Exercise:
Copy exactly, and only, the lines from the line containing "Culinary Camp (762, 544)" through the last line of the records below, both included.

-- Opening Marker --

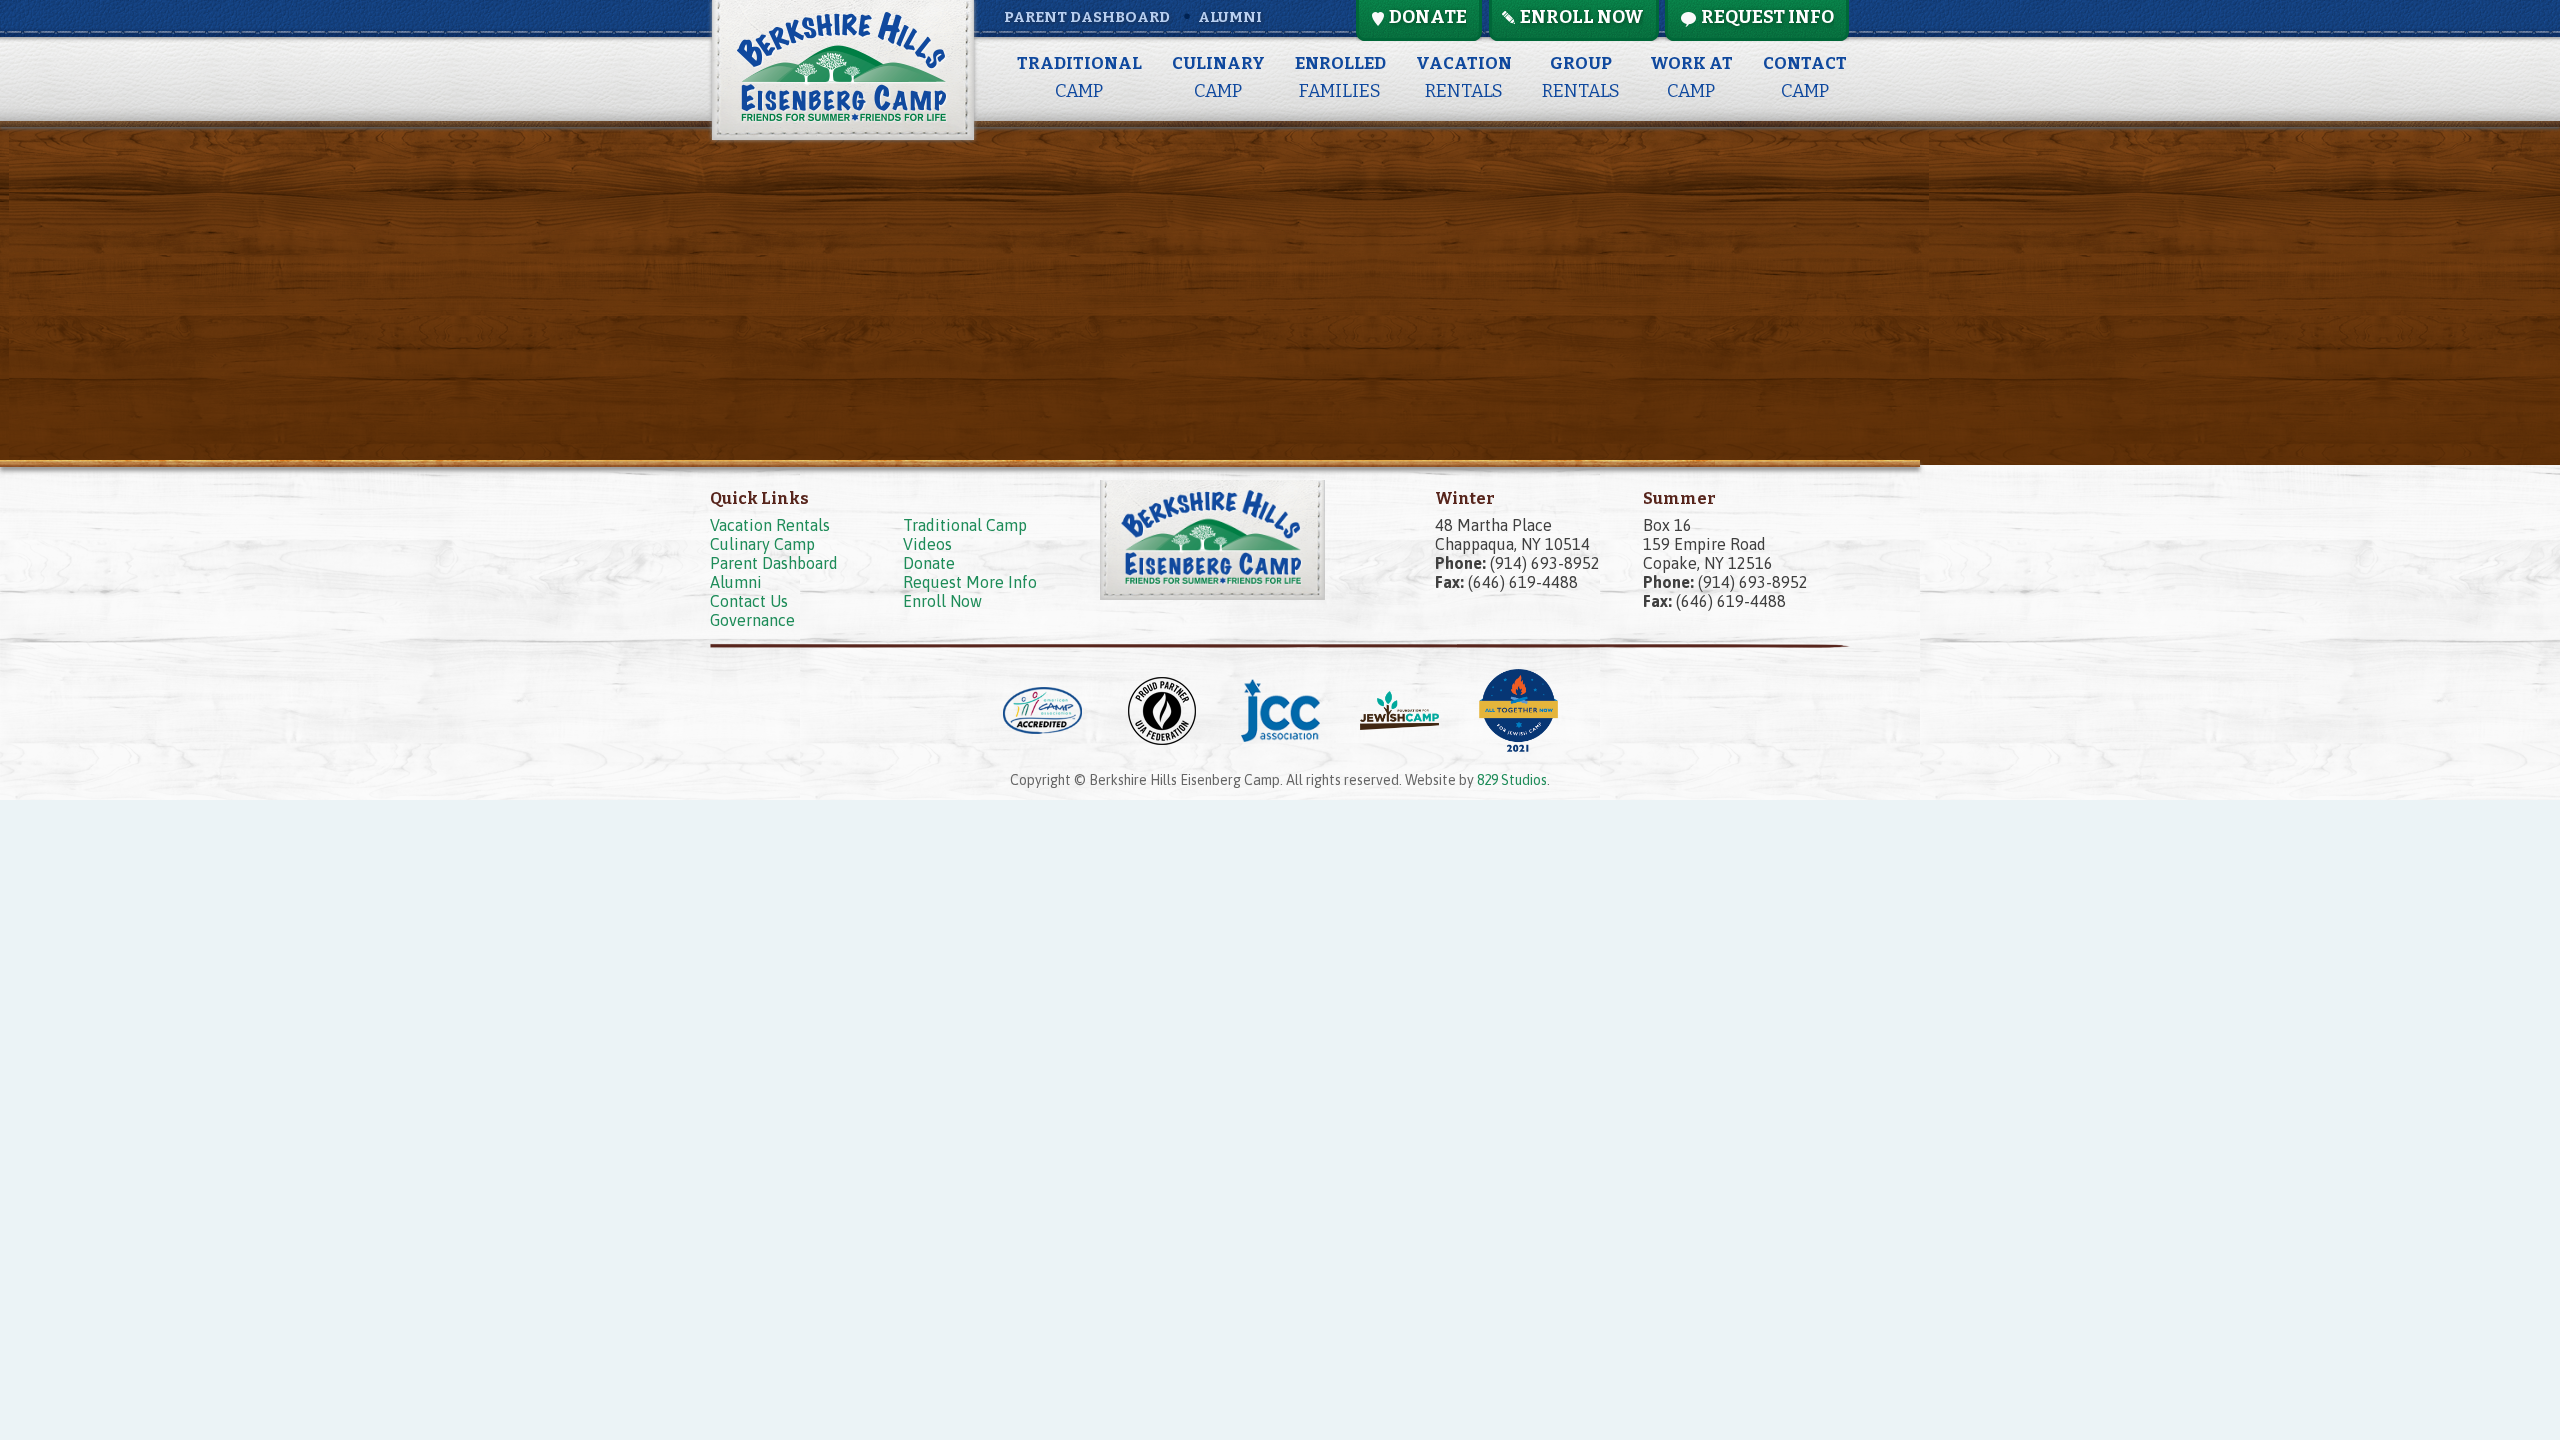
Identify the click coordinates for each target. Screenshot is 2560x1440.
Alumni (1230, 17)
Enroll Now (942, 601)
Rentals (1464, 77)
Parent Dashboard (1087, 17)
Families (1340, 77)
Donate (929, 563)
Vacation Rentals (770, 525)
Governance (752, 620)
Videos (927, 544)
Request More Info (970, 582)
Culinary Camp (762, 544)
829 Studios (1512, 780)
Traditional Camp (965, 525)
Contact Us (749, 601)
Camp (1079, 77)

-- Closing Marker --

Response to this exercise:
Culinary Camp (762, 544)
829 Studios (1512, 780)
Traditional Camp (965, 525)
Contact Us (749, 601)
Camp (1079, 77)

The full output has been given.